What comes to mind when you think about your time at Hunter College now?

Hunter was a great experience for me. I think of the amazing students and teachers I got to know and work with. It was such a great place—with amazing, funky, and big studios, and endless amounts of time to make work. I think of being in the studio late into the night, periodically taking breaks to hang out with friends in each other’s studios to talk about life and work. I had moved to New York from California to go to Hunter, so it was a whole new world for me in many ways—an entirely new place and social world. I can’t separate my experience of Hunter from my experience of New York. It was ultimately an incredibly invigorating time.

You mention that much of your work explores the creation of what you call a “safe place.” Can you elaborate on what this means to you?

This is sort of a continuation of the last answer. . . . I’m interested in an inversion of the power of architecture, taking it away from the architect and claiming it as the person experiencing it. In this sense, a space can become “safe” as it can be read, owned, altered, and shifted by an individual experiencing it, as opposed to the traditional kind of permanence and power that a structure might impose. These are some of the things I’m interested in exploring in my work, which doesn’t mean people experience the spaces I create as safe. . . . [It is] more that I’m exploring ways to make spaces feel like my own and to break down some of the traditional rules and roles of walls and structures as they relate to both interior space and the natural surrounding environment.
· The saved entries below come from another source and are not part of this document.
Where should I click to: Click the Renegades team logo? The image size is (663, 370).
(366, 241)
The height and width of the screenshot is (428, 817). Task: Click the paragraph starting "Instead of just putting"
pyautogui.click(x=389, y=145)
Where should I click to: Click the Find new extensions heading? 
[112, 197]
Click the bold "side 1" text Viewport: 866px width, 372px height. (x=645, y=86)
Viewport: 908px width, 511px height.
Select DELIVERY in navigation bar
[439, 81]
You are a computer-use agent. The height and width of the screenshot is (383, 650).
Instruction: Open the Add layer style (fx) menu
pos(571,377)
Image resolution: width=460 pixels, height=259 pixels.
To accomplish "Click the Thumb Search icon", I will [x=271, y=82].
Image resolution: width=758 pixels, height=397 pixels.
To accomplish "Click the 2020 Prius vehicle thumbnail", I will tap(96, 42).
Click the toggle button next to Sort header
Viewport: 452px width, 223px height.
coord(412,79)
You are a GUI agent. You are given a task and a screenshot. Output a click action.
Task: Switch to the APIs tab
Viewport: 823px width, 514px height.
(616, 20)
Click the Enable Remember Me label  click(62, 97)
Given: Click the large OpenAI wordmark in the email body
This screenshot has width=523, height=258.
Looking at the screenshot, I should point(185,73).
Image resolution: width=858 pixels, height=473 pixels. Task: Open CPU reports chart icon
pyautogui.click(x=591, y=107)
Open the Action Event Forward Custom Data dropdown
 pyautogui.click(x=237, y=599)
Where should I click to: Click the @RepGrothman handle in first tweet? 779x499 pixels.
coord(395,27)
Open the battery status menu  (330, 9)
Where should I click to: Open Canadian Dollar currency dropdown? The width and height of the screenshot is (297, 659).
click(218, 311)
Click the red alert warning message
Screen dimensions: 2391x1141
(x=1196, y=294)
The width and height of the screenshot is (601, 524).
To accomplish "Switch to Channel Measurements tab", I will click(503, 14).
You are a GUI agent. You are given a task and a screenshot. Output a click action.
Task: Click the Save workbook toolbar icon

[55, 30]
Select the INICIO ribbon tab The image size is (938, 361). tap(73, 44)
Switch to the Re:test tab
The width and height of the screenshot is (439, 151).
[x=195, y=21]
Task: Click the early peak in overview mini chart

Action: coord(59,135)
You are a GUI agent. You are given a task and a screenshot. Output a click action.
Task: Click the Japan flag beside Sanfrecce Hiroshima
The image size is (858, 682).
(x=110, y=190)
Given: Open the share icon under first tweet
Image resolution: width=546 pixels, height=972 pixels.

Much of your work is focused on architecture and interiors. What is your background and interest in architecture?

My dad was a landscape architect and professor with very strong beliefs about the importance of an architect’s responsibility towards respecting the natural environment. He also had a background in architecture. So I grew up with strong opinions about architecture and with a vast exposure to both architecture and nature. We traveled a lot for my dad’s work, and every trip was an educational and historical experience in architecture, gardens, and the environment. I think it’s a huge part of how I learned to see and relate to places and people.

Much of my work has been a combination of understanding who I am based on how I grew up as well as creating a new language based on who I am now and opening up new spaces for the future. During the past few years, I’ve become interested in architecture in new ways—thinking of it as text, as something that can be subjectively read and re-authored by the viewer / reader. Architecture carries a lot of power and I’m interested in pulling that apart to make something much more intimate and personal.

 Your studio in Oakland, California, is located in a space built by fellow Hunter alumna Emma Spertus and called Real Time & Space. From the past decade, an overwhelming majority of the 450 alumni that we researched are still in NYC. What has it been like to work alongside fellow artists from Hunter while on the opposite coast?

It has been invaluable to have Emma here . . ., that she started Real Time & Space and invited me to have a studio here. In some ways it reminds me of our studios at Hunter, it has a very DIY feel and a nice combination of shared space (ping-pong) and our private studios. There are fifteen studios, a residency program (with one visiting artist at a time), a wood shop, a communal space, and approximately one public event—usually an artist talk, but occasionally a potluck—a month. The first year or two, it was nice to have someone here with the shared experience of Hunter. It’s always challenging to create a new community of artists in a new city, especially coming from one that felt very strong. RTS helped to bridge that divide and has been a great way to become a part of and contribute to the art scene out here. Now we have a new world we’re a part of out here that feels very solid and separate from Hunter, but that bridge and shared past is a huge part of what got me here.